Migos’ latest album-length mixtape Rich N*gga Timeline is actually a line in the sand between Generation Xers getting older and Millennials finally having their style, culture and voice being seen and heard in the mainstream. In representing the best of (what has long been perceived as) the worst at the most intriguing of times in the music industry overall, it’s a mixtape that deserves a listen. Furthermore, if seen through the right prism, it’s actually outstanding.

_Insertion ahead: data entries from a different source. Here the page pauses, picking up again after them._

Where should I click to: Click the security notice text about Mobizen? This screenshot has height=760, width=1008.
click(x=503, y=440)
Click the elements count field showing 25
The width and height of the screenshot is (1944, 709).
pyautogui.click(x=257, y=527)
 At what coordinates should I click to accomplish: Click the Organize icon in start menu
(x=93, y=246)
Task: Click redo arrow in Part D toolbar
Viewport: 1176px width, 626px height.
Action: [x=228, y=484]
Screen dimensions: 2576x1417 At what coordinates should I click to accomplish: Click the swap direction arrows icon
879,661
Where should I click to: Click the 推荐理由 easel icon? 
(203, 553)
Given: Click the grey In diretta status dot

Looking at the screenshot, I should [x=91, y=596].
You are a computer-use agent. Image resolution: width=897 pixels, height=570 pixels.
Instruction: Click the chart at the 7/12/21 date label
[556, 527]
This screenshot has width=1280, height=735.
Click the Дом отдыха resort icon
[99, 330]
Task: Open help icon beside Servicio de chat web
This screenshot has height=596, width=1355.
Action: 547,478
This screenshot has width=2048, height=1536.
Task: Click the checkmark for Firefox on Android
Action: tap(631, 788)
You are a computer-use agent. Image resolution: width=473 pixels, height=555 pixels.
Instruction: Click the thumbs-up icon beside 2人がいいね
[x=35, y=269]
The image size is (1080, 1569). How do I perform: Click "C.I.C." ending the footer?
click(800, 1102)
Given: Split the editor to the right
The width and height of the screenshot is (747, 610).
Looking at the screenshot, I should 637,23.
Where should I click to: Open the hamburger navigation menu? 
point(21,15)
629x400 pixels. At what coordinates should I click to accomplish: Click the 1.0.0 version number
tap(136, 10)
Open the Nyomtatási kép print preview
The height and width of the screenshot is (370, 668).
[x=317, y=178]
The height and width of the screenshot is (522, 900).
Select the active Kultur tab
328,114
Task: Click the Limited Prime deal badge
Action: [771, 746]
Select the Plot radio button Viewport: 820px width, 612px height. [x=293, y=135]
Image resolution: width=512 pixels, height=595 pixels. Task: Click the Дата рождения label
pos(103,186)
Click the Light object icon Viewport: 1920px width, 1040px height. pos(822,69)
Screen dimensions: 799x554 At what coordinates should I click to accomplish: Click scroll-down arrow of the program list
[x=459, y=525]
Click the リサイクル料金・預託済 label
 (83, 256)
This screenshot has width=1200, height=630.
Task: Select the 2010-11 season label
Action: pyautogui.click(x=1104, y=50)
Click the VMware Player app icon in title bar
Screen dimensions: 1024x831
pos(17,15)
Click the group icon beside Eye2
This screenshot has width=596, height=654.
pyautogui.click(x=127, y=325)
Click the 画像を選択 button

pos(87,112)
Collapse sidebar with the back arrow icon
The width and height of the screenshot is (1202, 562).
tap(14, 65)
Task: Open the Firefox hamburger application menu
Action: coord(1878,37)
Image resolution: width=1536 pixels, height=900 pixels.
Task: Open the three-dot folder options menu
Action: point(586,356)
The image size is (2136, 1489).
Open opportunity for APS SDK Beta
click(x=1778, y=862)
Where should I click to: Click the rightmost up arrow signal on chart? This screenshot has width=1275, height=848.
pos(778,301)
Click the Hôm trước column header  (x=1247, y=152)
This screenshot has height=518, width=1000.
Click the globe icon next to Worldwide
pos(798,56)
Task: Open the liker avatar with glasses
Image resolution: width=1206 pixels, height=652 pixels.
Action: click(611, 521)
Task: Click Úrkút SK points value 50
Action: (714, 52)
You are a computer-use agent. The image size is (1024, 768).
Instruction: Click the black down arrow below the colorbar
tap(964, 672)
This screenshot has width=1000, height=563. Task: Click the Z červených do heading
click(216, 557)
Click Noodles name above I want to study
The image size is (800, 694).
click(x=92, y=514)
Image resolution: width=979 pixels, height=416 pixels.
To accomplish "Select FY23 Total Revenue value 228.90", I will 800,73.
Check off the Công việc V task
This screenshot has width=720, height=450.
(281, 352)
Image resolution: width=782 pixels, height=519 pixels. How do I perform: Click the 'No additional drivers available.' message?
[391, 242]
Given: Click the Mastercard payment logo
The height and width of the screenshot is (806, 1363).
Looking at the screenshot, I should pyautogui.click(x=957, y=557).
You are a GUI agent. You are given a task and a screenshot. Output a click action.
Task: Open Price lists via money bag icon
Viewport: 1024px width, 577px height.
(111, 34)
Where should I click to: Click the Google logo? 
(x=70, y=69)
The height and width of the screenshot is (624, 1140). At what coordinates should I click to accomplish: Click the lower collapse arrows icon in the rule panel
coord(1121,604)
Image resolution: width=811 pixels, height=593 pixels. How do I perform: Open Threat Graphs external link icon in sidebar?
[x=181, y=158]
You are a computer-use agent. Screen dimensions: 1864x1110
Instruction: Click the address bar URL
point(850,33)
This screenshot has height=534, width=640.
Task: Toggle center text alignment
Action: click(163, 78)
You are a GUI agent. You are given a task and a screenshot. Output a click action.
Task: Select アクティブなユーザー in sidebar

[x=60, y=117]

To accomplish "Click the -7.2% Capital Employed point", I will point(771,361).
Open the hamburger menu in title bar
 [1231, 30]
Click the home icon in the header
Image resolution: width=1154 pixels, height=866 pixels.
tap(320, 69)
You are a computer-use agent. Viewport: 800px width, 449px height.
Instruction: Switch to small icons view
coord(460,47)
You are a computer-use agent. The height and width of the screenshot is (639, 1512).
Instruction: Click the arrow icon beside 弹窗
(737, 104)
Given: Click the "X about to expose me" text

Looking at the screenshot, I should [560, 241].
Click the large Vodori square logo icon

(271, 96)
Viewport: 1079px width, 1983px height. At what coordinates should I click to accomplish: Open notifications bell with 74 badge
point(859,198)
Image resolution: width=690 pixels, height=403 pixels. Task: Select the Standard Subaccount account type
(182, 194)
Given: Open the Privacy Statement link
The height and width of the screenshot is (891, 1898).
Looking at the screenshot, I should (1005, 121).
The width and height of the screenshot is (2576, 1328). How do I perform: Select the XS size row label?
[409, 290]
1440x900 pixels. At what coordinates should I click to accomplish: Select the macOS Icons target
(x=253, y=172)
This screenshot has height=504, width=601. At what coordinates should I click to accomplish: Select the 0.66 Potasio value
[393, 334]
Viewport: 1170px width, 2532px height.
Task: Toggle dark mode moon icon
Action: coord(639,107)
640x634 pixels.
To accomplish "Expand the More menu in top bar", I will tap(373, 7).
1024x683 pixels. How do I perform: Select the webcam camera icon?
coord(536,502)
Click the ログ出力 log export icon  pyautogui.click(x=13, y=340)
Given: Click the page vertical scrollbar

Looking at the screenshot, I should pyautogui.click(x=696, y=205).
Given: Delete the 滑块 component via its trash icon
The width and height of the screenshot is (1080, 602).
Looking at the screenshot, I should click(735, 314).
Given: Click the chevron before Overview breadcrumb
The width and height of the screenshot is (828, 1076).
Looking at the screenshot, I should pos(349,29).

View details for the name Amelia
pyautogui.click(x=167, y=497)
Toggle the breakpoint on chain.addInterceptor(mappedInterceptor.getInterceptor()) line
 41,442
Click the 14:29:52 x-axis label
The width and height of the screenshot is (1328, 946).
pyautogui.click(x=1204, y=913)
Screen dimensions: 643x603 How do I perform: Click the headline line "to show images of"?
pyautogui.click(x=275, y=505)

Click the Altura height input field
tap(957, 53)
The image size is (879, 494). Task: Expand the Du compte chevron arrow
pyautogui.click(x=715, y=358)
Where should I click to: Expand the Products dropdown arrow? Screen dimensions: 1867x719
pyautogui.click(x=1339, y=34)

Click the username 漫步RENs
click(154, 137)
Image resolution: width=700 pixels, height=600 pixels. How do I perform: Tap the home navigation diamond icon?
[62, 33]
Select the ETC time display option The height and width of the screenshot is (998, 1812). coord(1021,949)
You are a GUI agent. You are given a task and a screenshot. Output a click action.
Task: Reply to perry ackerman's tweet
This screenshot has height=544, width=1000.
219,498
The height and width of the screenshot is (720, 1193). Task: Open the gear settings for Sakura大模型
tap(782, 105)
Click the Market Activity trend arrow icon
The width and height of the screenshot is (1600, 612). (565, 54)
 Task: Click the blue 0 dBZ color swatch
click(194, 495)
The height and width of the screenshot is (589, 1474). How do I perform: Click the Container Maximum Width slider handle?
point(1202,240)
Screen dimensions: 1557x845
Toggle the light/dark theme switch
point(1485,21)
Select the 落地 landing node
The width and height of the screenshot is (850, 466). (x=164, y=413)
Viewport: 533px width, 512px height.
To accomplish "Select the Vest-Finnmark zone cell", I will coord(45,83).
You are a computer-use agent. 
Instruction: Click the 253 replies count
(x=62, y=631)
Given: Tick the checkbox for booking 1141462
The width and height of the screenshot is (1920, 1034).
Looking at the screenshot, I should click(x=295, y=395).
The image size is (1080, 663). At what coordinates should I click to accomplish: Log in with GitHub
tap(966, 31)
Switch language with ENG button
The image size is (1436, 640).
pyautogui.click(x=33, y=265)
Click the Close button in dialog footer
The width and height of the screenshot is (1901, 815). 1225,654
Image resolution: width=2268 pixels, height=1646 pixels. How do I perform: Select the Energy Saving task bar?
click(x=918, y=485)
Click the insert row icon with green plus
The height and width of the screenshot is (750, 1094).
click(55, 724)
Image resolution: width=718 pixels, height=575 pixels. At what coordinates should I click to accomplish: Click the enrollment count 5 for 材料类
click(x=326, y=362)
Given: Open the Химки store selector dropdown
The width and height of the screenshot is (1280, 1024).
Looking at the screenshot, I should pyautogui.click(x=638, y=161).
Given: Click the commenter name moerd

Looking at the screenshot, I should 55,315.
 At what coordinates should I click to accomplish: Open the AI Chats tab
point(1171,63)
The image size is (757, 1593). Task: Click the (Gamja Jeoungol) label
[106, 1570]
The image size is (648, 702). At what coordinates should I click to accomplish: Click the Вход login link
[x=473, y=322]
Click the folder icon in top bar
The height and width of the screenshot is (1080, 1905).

If you’re not a fan of Migos, you’re actually part of the secret to their success, which is to say they’re following a formula that is almost 20 years old for Atlanta Pop/Rap domination. In 2000, it was Ludacris who kicked things off; his album Back For The First Time assaulting the mainstream’s airwaves with braggadocious, crunk, club-ready and champagne soaked sex raps. In 2003, T.I. hit the scene; his album Trap Muzik introducing the term “trap,” as well as southern-fried drug raps to the mainstream Hip Hop cultural lexicon. By 2009, the Atlanta rap mantle had been passed to Gucci Mane, as The State vs. Radric Davis re-set the bar for Ludacris’ lyrical themes, Tip Harris’ gunplay and cocaine dealing now figuring greater into the mix. Now, in 2014, it’s Migos, the trio of Quavo, Takeoff and Offset blending the skills and styles of three of rap’s most dominant modern era emcees into a strange, sing-song mix that while controversial, is also proving incredibly successful.
Lyor Cohen’s 300 Entertainment footing the distribution bill for Migos’ Quality Control Music is an incredibly brilliant business move. While this mixtape bears no “Versace” or “Fight Night,” as a cohesive product there’s a level of growth that truly makes the trio worthy of attention being paid. What has happened here isn’t that there’s someone behind the curtain writing their bars, nor should we suspect there’s someone helping their enunciation and breath control, too. Confidence is a helluva drug, and on top of the Actavis they’re sipping on every other bar of tracks like Atlanta producer Deko’s minor key synth-laden, trapped out trunk-rattler “Hit Em” is a sly, sensitive play on language. Quavo’s not advocating for civil rights or black liberation, but he is quite adept at telling stories about his crime-ridden youth and using the rap industry’s most popular flow-of-the-moment. If wanting bars that discuss positive or less violent themes, drive west 400 miles to Mississippi and Big K.R.I.T. will be happy to give you what you need.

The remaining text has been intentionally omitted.